Compound A is a vinyl ether produced as one of the degradation products of sevoflurane presented in the CO2‐absorbent canister as a trace contaminant. Breakdown of sevoflurane to compound A has been associated with administration of high sevoflurane concentrations, the presence of the dry alkaline CO2 absorbent (e.g. soda lime or baralyme), the use of the low O2 flow in the breathing circuit, and the production of high temperature from the chemical interaction of exhaled CO2 with the CO2 absorbent [47–56]. In rats, inhalation of high compound A concentrations has been shown to cause fatal renal injuries [56]. However, it is believed that compound A is less toxic in humans due to lower β‐lyase enzyme activity compared to rats [57]. When a fresh O2 flow rate of 2 l/min was used in rats during sevoflurane anesthesia, which provided much higher O2 than the minimum metabolic O2 requirement of the rats, a very low concentration of compound A in the breathing circuit of the anesthetic machine was analyzed, and renal toxicity to the rats was not reported [34]. Increased production of compound A has been associated with higher CO2 absorbent temperatures up to 46 °C. Also, studies have shown that CO2 absorbent that contained NaOH and/or KOH often resulted in higher compound A production.
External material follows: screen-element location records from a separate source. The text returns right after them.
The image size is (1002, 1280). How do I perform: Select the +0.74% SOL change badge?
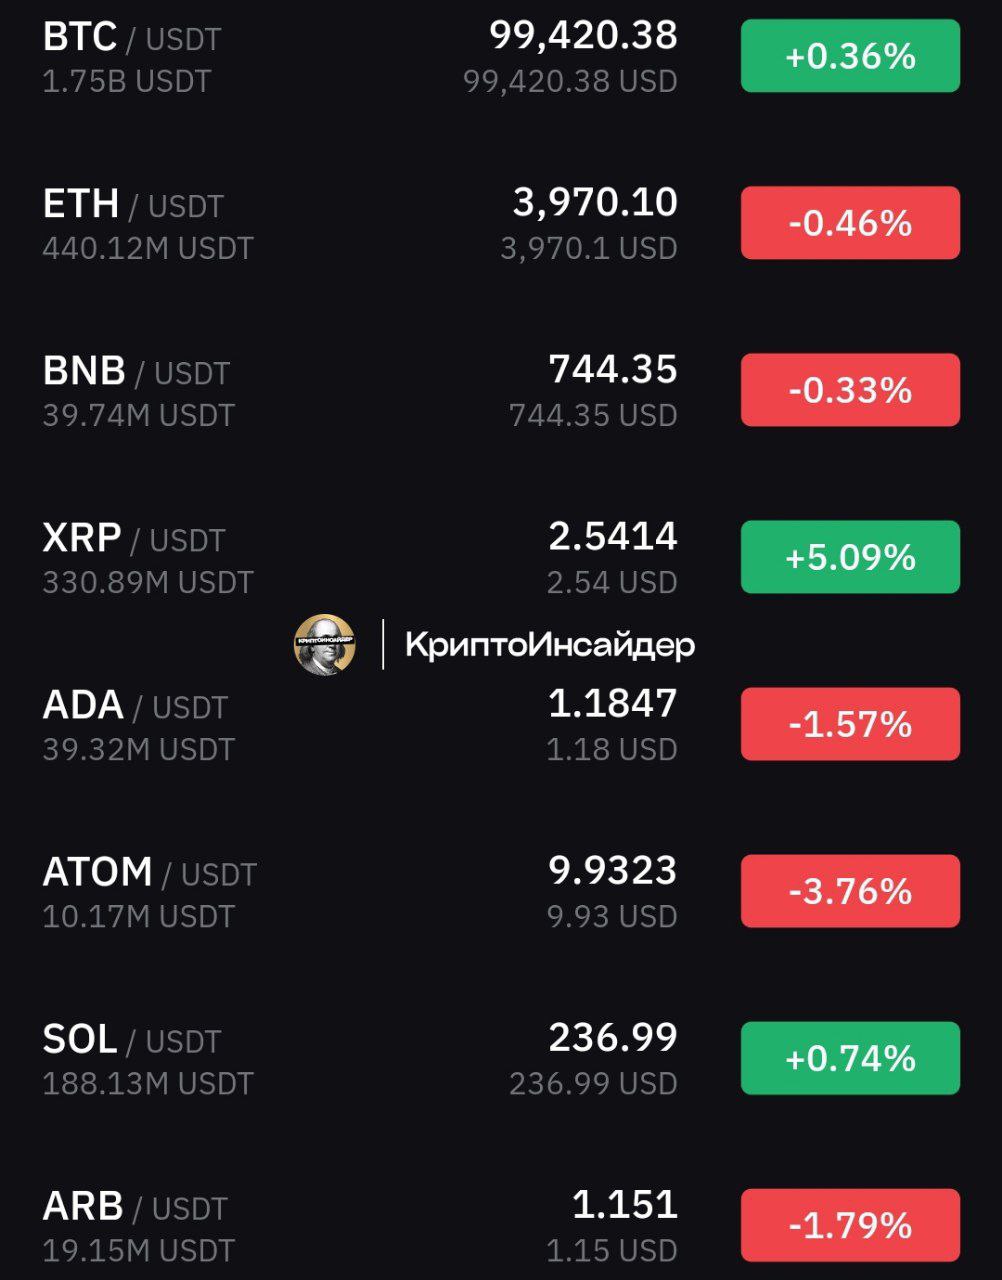(850, 1058)
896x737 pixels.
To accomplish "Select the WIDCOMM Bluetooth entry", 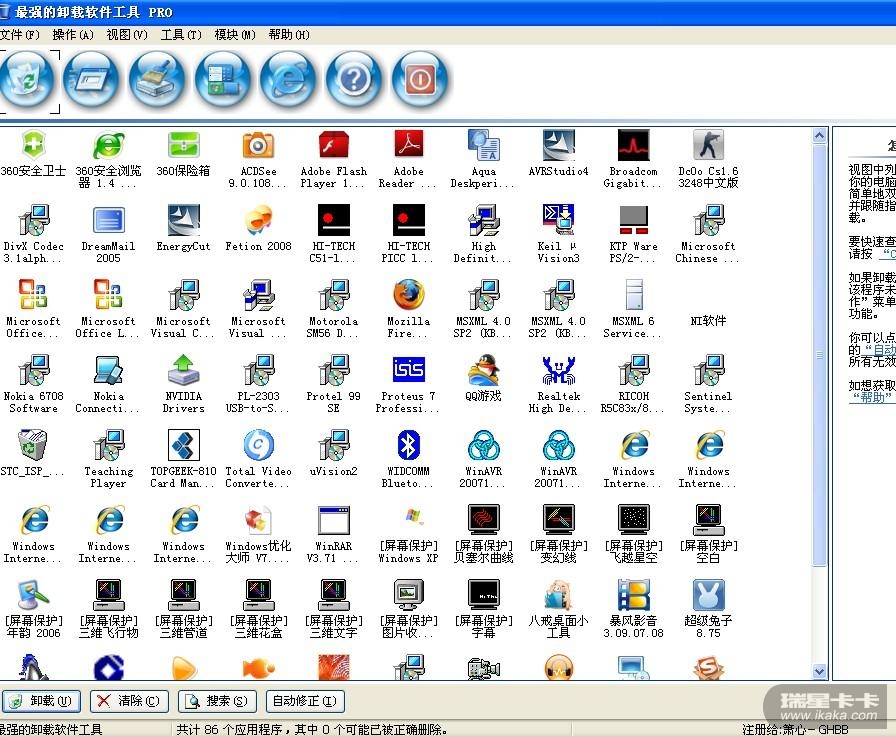I will click(408, 446).
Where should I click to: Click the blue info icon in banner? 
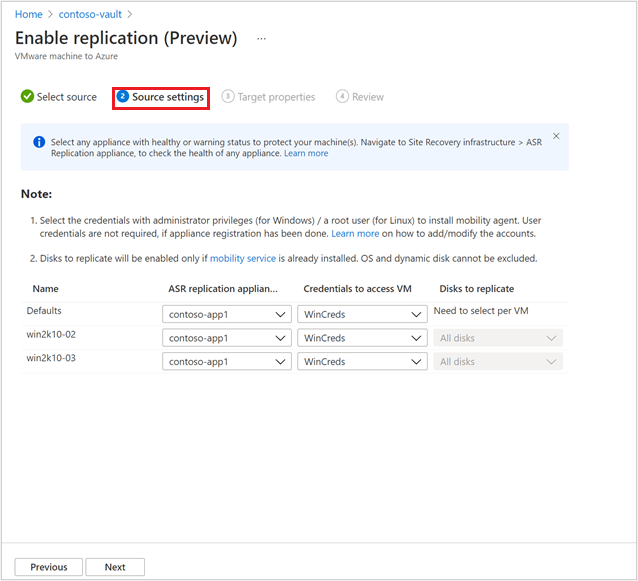coord(38,142)
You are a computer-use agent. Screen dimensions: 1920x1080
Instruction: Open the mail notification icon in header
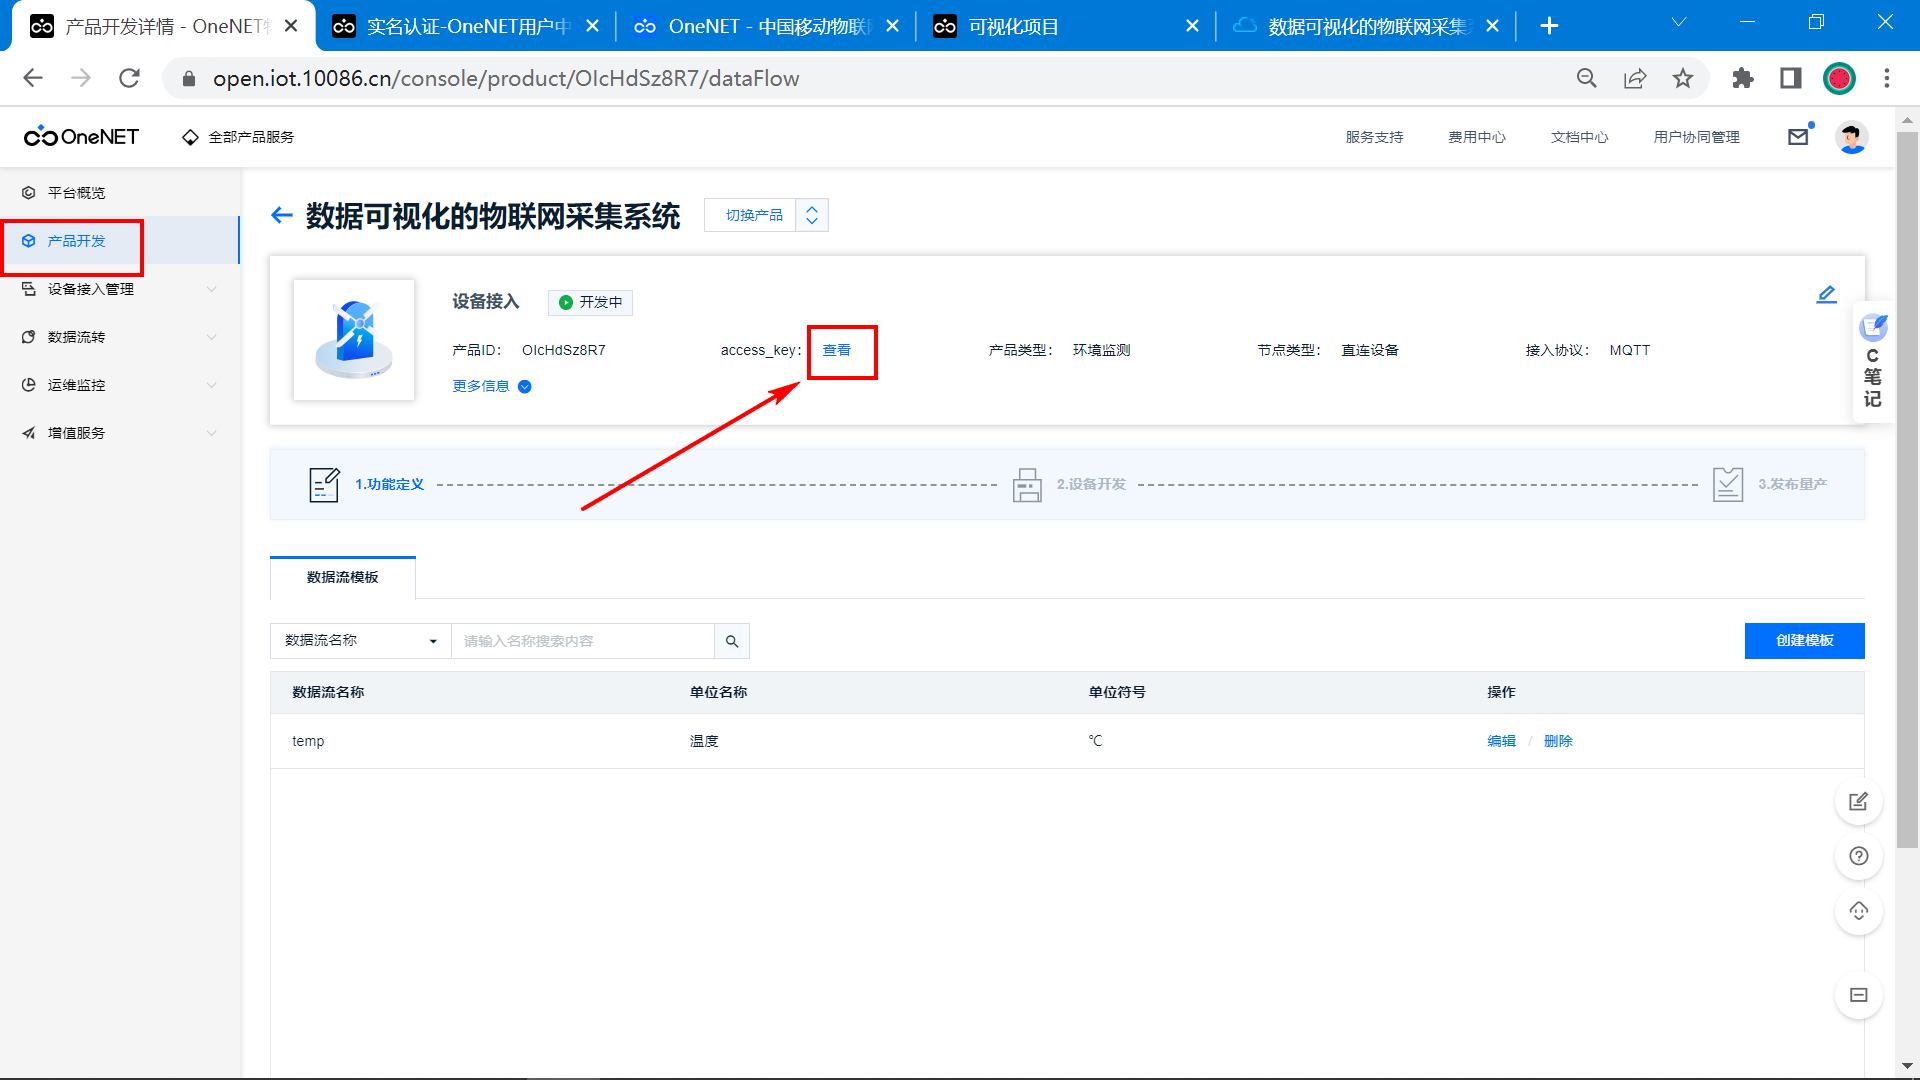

No compound A was produced when NaOH‐ and KOH‐free CO2 absorbent was used [55, 58]. In rats, the concentrations of compound A that are associated with renal toxicity and median lethal concentration following 1 hour of sevoflurane anesthesia are reported to be 100–300 ppm [59] and – ppm [60], respectively. In humans, peak compound A concentration of less than 40 ppm was reported even after prolonged duration of sevoflurane anesthesia [49, 61]. Similarly, a peak compound A concentration of 61 ppm was reported in dogs anesthetized with sevoflurane using a low flow (fresh O2 flow rate 3 ml/kg/min), closed circuit system for 1 hour [62]. Kandel et al. [60] reported that renal injury in rats only occurred in the presence of a compound A concentration of at least 200 ppm with a maximum of 1 hour of exposure time. Fortunately, there is no report of compound A‐related renal toxicity under normal clinical conditions in humans or domestic animals.